Fathers’ Day is upon us this weekend and all over the country and from all around the world, Dads will be receiving messages alongside the visits that will be taking place.
The media too have been full of stories about fathers and parenting. Some of these like the one about three-year-old Ethan who was required by a judge, very unusually, to live with his father rather than his mother was very personal. Others like the survey reported in last Sunday’s Observer showed that fathers whose couple relationships have broken down, spend more time with their sons than with their daughters. There is now also plenty of evidence around that parents in this generation, and fathers in particular, are giving greater priority to spending time with their children which is a marked change from where we were even 30 years ago.
All of which creates its own pressures and challenges. How do you, as a father, respond positively to this hope that your relationships with your children will have a greater depth to them than yours did as a child? How can you learn to be a good father when you may never have had a male in your life who provided much of a role model?
Perhaps it’s no surprise that more and more organisations – schools, health visitors, churches – are running parenting courses. Such groups are simply responding to the demand and the need that is out there.
Here at Coupleworks we are very used to working with these issues.
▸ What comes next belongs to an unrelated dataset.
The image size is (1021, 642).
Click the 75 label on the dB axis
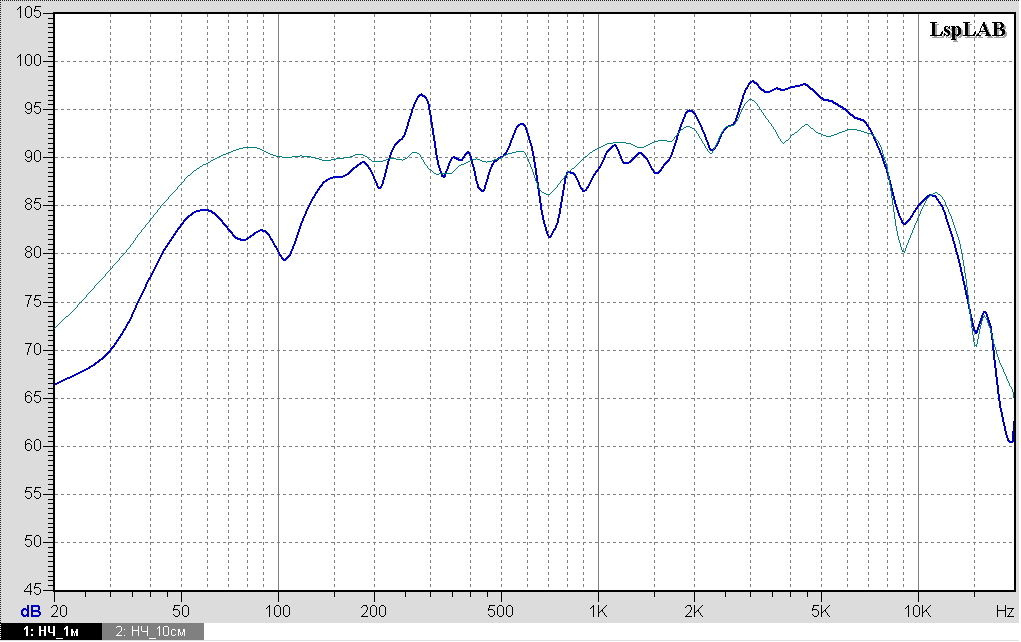point(33,302)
We do not provide parenting courses but we do help couples and individuals, either in couple therapy or individual counselling, to explore the sort of parents they want to be and the struggles they face in doing that. Often this starts with thinking through their own experience of being parented – what they liked or didn’t and how they might want to do the same or differently.
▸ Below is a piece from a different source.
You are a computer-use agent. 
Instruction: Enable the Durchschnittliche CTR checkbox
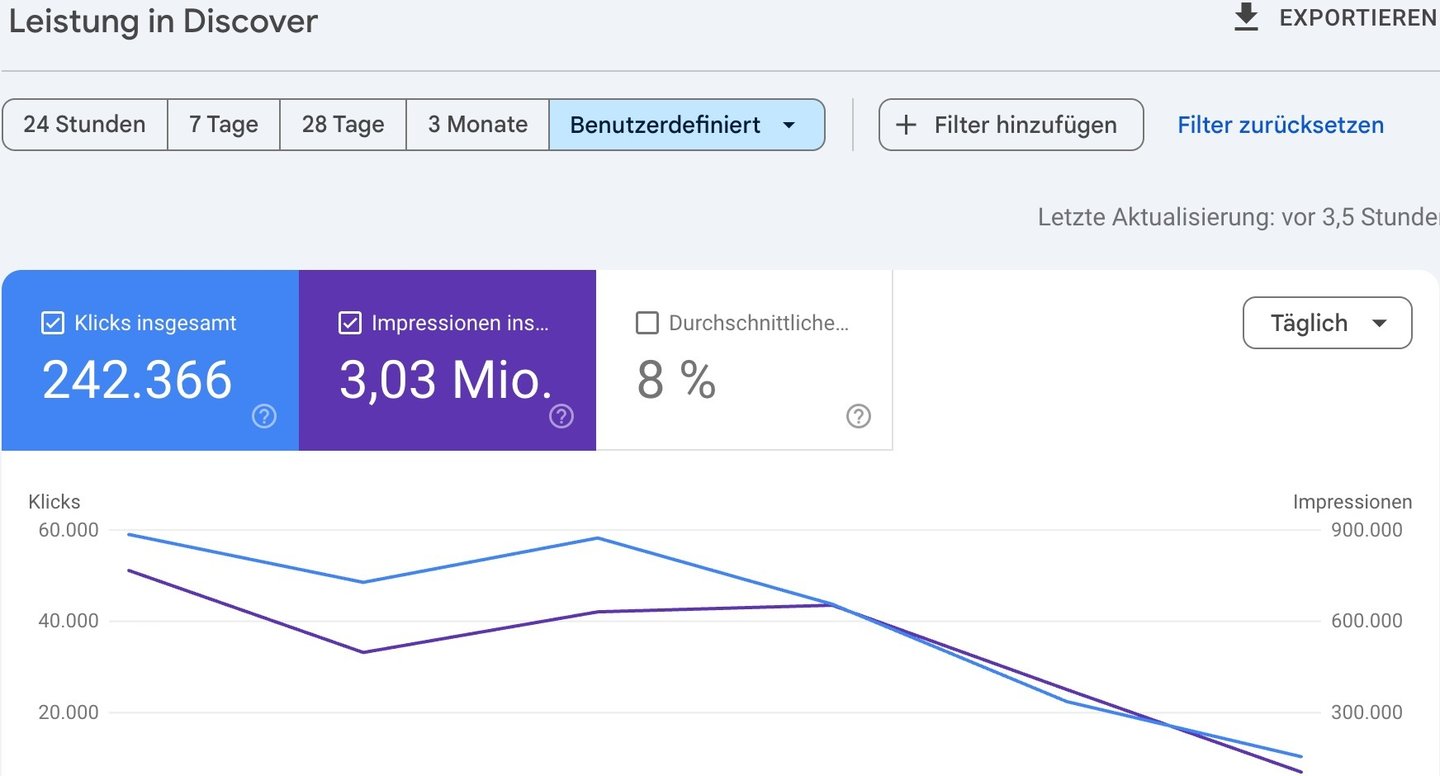point(647,323)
With regard to being a father, we regularly provide counselling for those who have had challenging relationships with their own fathers. Quite often this presents itself from having one who was emotionally distant or perhaps domineering. Talking and working through their own experience of being parented, can then help men to become the sort of fathers they want to be.
None of us will ever be perfect parents – but most of us can make good enough ones – and here at Coupleworks we can help with that process. A willingness to work at being a ‘good enough Dad’ is a great place to start.